[What you have to do] Please reproduce the data exactly, excluding any pictures it contains.

[Records to process]
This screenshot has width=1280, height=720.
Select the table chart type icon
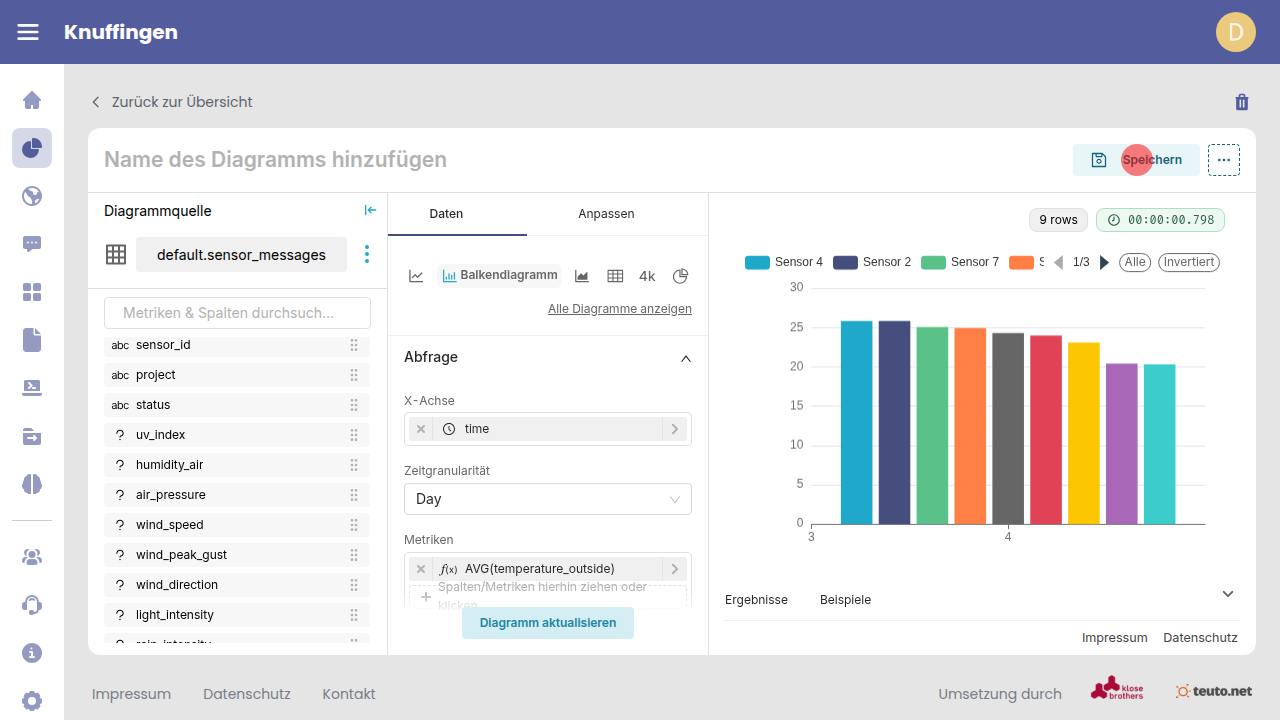[x=615, y=276]
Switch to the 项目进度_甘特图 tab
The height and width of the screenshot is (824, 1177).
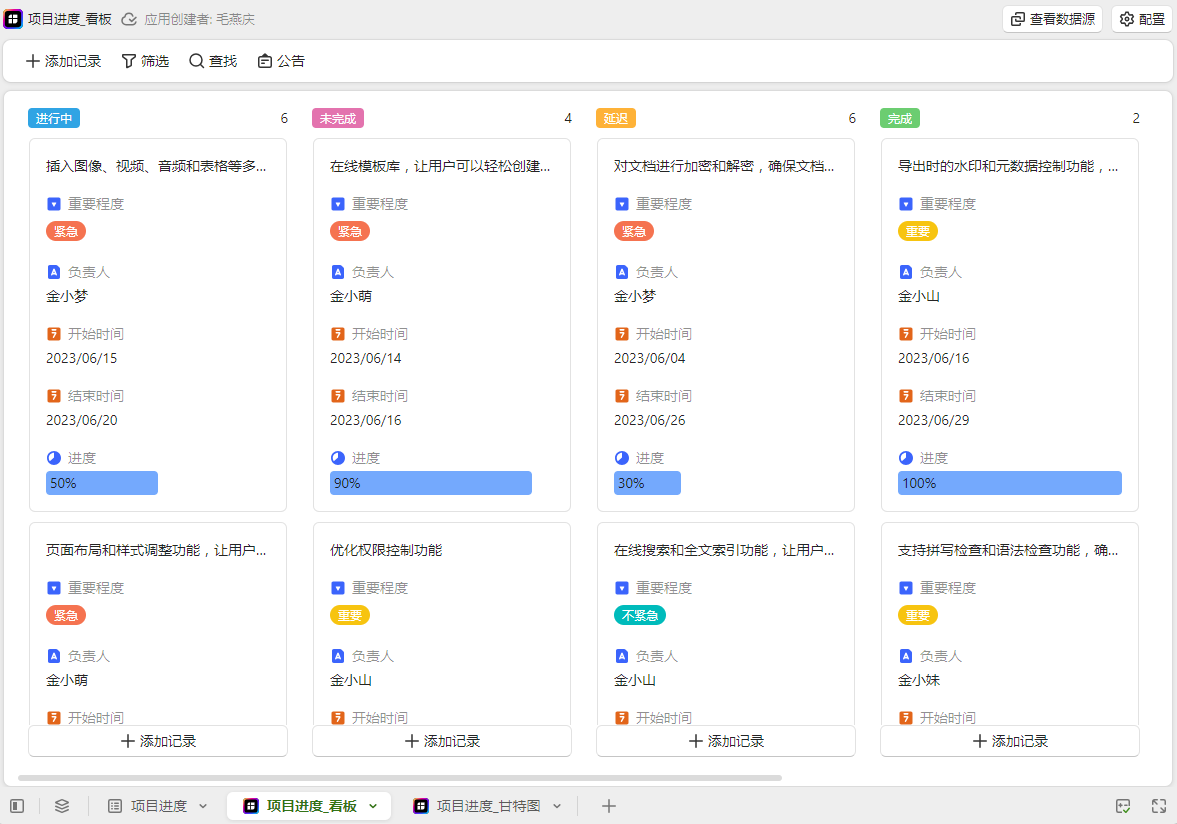pyautogui.click(x=488, y=806)
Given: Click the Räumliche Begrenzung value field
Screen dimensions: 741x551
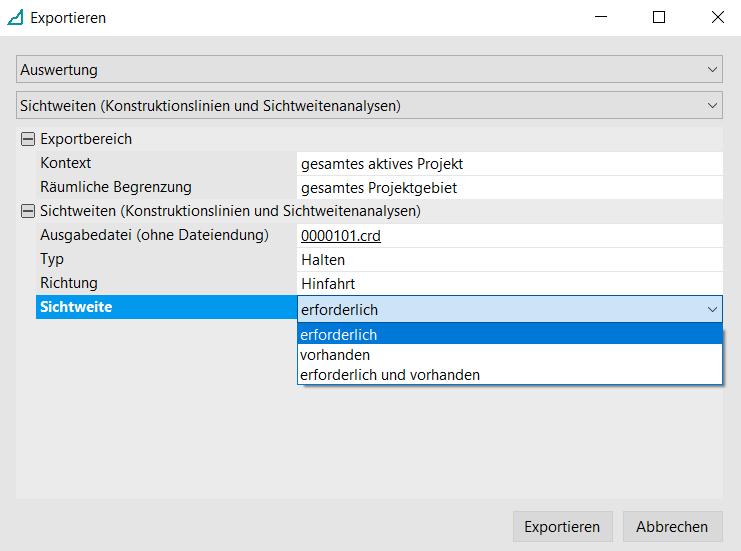Looking at the screenshot, I should [509, 187].
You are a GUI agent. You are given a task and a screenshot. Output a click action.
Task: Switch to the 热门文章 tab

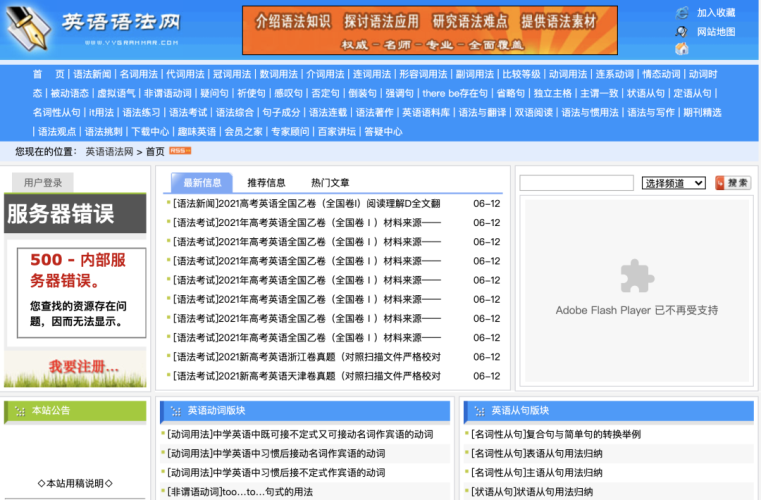pyautogui.click(x=330, y=183)
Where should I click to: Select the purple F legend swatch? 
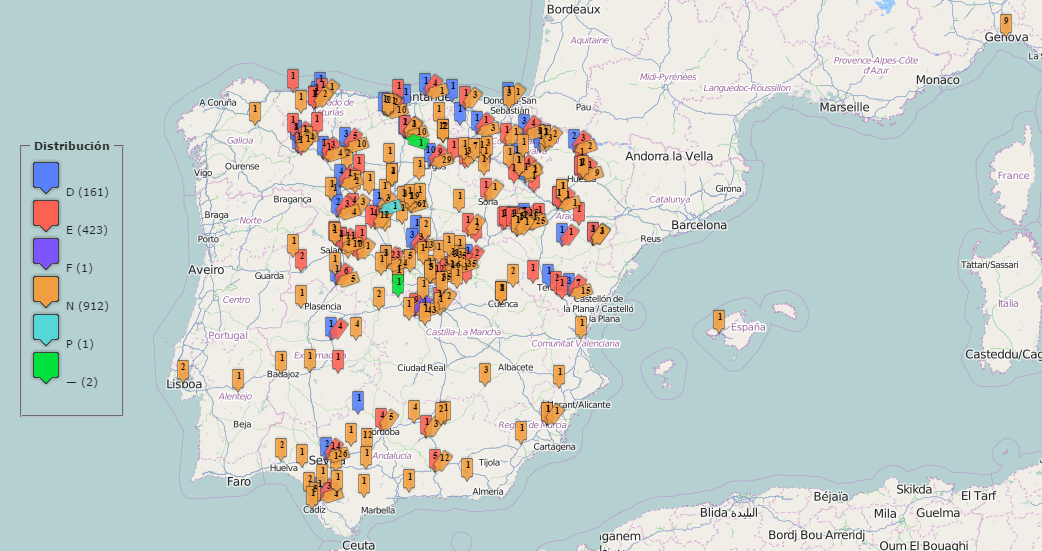46,253
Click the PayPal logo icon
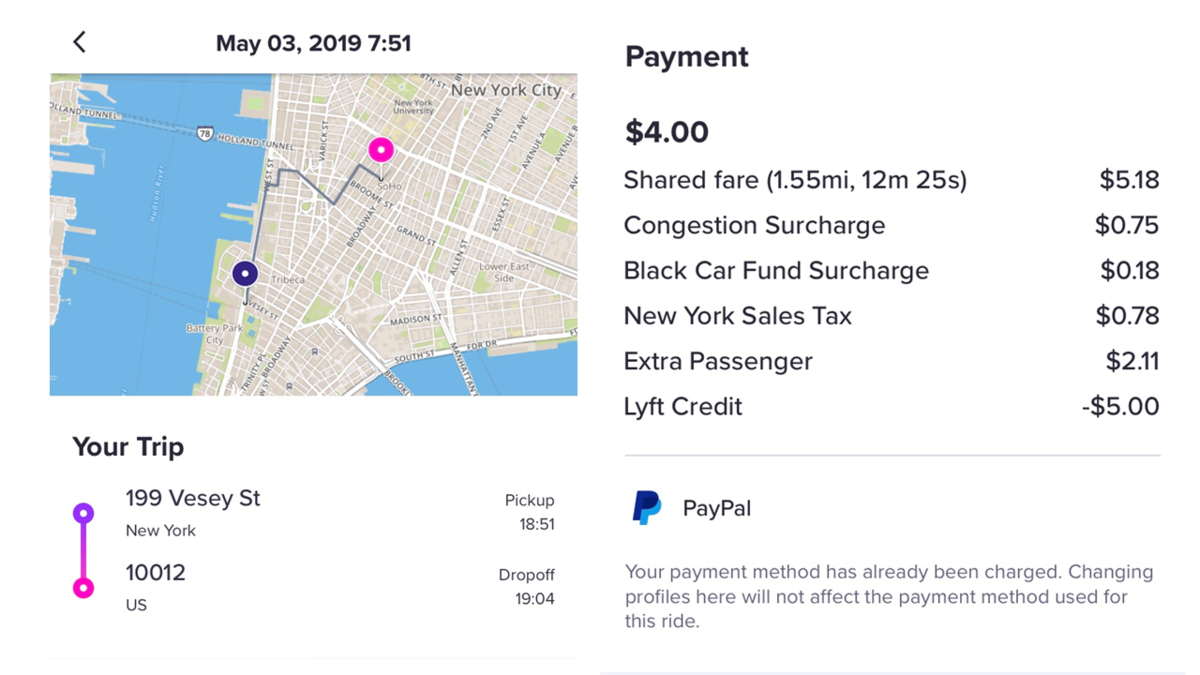The height and width of the screenshot is (675, 1200). pyautogui.click(x=647, y=508)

[Answer for the task]
This screenshot has width=1280, height=720.
Select the table chart type icon
[x=615, y=276]
Switch to the 项目进度_甘特图 tab
The height and width of the screenshot is (824, 1177).
pyautogui.click(x=488, y=806)
Given: Click the Räumliche Begrenzung value field
Screen dimensions: 741x551
Looking at the screenshot, I should [509, 187].
You are a GUI agent. You are given a task and a screenshot. Output a click action.
Task: Switch to the 热门文章 tab

pyautogui.click(x=330, y=183)
Where should I click to: Select the purple F legend swatch? 
46,253
Click the PayPal logo icon
The height and width of the screenshot is (675, 1200). pyautogui.click(x=647, y=508)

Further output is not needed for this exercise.